Give back every record exactly as written.

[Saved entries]

──────────

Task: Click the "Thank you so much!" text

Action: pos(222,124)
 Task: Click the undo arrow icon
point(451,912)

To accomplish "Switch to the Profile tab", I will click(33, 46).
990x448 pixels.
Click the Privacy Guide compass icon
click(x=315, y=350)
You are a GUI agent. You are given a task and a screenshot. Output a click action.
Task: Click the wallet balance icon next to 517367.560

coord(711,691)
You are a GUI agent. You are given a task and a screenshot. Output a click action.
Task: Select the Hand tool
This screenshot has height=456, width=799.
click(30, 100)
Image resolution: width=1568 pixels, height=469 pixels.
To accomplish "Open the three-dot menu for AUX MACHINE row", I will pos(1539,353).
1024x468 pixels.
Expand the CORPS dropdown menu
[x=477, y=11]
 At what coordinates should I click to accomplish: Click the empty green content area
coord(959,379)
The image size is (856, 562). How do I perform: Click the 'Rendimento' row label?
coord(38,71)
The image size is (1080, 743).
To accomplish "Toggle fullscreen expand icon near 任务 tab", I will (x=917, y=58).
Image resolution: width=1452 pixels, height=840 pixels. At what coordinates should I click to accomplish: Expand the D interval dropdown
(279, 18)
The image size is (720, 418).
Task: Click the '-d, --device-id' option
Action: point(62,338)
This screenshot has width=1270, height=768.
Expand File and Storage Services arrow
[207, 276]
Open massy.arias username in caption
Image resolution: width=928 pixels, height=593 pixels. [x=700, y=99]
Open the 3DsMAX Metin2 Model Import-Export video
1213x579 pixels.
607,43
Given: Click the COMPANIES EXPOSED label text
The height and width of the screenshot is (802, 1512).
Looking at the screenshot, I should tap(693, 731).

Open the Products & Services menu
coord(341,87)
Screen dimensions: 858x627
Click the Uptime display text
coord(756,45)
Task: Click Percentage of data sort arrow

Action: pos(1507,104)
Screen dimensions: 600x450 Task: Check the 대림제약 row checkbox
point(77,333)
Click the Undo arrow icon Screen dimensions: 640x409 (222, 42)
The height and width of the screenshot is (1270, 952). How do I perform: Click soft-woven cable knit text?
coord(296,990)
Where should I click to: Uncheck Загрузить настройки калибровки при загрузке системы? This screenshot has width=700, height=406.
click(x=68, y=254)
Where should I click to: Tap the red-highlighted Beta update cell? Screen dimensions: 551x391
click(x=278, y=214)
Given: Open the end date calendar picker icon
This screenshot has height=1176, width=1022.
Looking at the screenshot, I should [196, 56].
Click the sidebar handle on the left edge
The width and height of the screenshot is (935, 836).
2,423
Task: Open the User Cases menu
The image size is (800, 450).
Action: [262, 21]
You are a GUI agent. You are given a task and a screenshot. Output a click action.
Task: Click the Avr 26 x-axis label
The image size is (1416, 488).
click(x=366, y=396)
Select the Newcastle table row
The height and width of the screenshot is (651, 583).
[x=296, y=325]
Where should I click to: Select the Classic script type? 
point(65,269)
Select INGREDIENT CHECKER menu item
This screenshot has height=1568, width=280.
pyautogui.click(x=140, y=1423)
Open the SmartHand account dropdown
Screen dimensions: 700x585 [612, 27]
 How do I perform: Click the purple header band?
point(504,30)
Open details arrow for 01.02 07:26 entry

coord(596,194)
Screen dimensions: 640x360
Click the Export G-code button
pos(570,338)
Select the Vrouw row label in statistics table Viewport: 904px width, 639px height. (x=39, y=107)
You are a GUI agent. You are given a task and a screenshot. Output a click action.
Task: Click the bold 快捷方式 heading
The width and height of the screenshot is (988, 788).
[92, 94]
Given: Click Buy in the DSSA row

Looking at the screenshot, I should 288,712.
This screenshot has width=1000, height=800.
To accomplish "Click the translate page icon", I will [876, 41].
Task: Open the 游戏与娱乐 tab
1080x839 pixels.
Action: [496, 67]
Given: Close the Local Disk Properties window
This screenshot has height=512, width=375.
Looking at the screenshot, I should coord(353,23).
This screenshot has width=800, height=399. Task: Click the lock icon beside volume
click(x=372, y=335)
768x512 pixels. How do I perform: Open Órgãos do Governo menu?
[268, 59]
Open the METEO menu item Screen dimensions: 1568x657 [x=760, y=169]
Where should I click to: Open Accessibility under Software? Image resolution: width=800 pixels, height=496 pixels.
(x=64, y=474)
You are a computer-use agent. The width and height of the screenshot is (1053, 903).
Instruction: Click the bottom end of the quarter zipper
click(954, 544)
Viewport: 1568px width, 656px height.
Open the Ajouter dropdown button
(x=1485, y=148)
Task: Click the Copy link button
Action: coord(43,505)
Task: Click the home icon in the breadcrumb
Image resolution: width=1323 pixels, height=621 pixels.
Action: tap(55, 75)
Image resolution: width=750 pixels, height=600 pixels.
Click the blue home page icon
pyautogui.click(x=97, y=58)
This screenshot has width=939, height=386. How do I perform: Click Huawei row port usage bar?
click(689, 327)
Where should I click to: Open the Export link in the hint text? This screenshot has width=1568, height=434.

──────────

● **Answer for the task**
Task: Click the "Thank you so much!" text

Action: pos(222,124)
 Task: Click the undo arrow icon
point(451,912)

To accomplish "Switch to the Profile tab", I will click(33, 46).
990x448 pixels.
Click the Privacy Guide compass icon
click(x=315, y=350)
You are a GUI agent. You are given a task and a screenshot. Output a click action.
Task: Click the wallet balance icon next to 517367.560

coord(711,691)
You are a GUI agent. You are given a task and a screenshot. Output a click action.
Task: Select the Hand tool
This screenshot has height=456, width=799.
click(30, 100)
Image resolution: width=1568 pixels, height=469 pixels.
To accomplish "Open the three-dot menu for AUX MACHINE row", I will pos(1539,353).
1024x468 pixels.
Expand the CORPS dropdown menu
[x=477, y=11]
 At what coordinates should I click to accomplish: Click the empty green content area
coord(959,379)
The image size is (856, 562). How do I perform: Click the 'Rendimento' row label?
coord(38,71)
The image size is (1080, 743).
To accomplish "Toggle fullscreen expand icon near 任务 tab", I will (x=917, y=58).
Image resolution: width=1452 pixels, height=840 pixels. At what coordinates should I click to accomplish: Expand the D interval dropdown
(279, 18)
The image size is (720, 418).
Task: Click the '-d, --device-id' option
Action: point(62,338)
This screenshot has width=1270, height=768.
Expand File and Storage Services arrow
[207, 276]
Open massy.arias username in caption
Image resolution: width=928 pixels, height=593 pixels. [x=700, y=99]
Open the 3DsMAX Metin2 Model Import-Export video
1213x579 pixels.
607,43
Given: Click the COMPANIES EXPOSED label text
The height and width of the screenshot is (802, 1512).
Looking at the screenshot, I should tap(693, 731).

Open the Products & Services menu
coord(341,87)
Screen dimensions: 858x627
Click the Uptime display text
coord(756,45)
Task: Click Percentage of data sort arrow

Action: pos(1507,104)
Screen dimensions: 600x450 Task: Check the 대림제약 row checkbox
point(77,333)
Click the Undo arrow icon Screen dimensions: 640x409 (222, 42)
The height and width of the screenshot is (1270, 952). How do I perform: Click soft-woven cable knit text?
coord(296,990)
Where should I click to: Uncheck Загрузить настройки калибровки при загрузке системы? This screenshot has width=700, height=406.
click(x=68, y=254)
Where should I click to: Tap the red-highlighted Beta update cell? Screen dimensions: 551x391
click(x=278, y=214)
Given: Open the end date calendar picker icon
This screenshot has height=1176, width=1022.
Looking at the screenshot, I should [196, 56].
Click the sidebar handle on the left edge
The width and height of the screenshot is (935, 836).
2,423
Task: Open the User Cases menu
The image size is (800, 450).
Action: [262, 21]
You are a GUI agent. You are given a task and a screenshot. Output a click action.
Task: Click the Avr 26 x-axis label
The image size is (1416, 488).
click(x=366, y=396)
Select the Newcastle table row
The height and width of the screenshot is (651, 583).
[x=296, y=325]
Where should I click to: Select the Classic script type? 
point(65,269)
Select INGREDIENT CHECKER menu item
This screenshot has height=1568, width=280.
pyautogui.click(x=140, y=1423)
Open the SmartHand account dropdown
Screen dimensions: 700x585 [612, 27]
 How do I perform: Click the purple header band?
point(504,30)
Open details arrow for 01.02 07:26 entry

coord(596,194)
Screen dimensions: 640x360
Click the Export G-code button
pos(570,338)
Select the Vrouw row label in statistics table Viewport: 904px width, 639px height. (x=39, y=107)
You are a GUI agent. You are given a task and a screenshot. Output a click action.
Task: Click the bold 快捷方式 heading
The width and height of the screenshot is (988, 788).
[92, 94]
Given: Click Buy in the DSSA row

Looking at the screenshot, I should 288,712.
This screenshot has width=1000, height=800.
To accomplish "Click the translate page icon", I will [876, 41].
Task: Open the 游戏与娱乐 tab
1080x839 pixels.
Action: [496, 67]
Given: Close the Local Disk Properties window
This screenshot has height=512, width=375.
Looking at the screenshot, I should coord(353,23).
This screenshot has width=800, height=399. Task: Click the lock icon beside volume
click(x=372, y=335)
768x512 pixels. How do I perform: Open Órgãos do Governo menu?
[268, 59]
Open the METEO menu item Screen dimensions: 1568x657 [x=760, y=169]
Where should I click to: Open Accessibility under Software? Image resolution: width=800 pixels, height=496 pixels.
(x=64, y=474)
You are a computer-use agent. The width and height of the screenshot is (1053, 903).
Instruction: Click the bottom end of the quarter zipper
click(954, 544)
Viewport: 1568px width, 656px height.
Open the Ajouter dropdown button
(x=1485, y=148)
Task: Click the Copy link button
Action: coord(43,505)
Task: Click the home icon in the breadcrumb
Image resolution: width=1323 pixels, height=621 pixels.
Action: tap(55, 75)
Image resolution: width=750 pixels, height=600 pixels.
Click the blue home page icon
pyautogui.click(x=97, y=58)
This screenshot has width=939, height=386. How do I perform: Click Huawei row port usage bar?
click(689, 327)
Where should I click to: Open the Export link in the hint text? This screenshot has width=1568, height=434.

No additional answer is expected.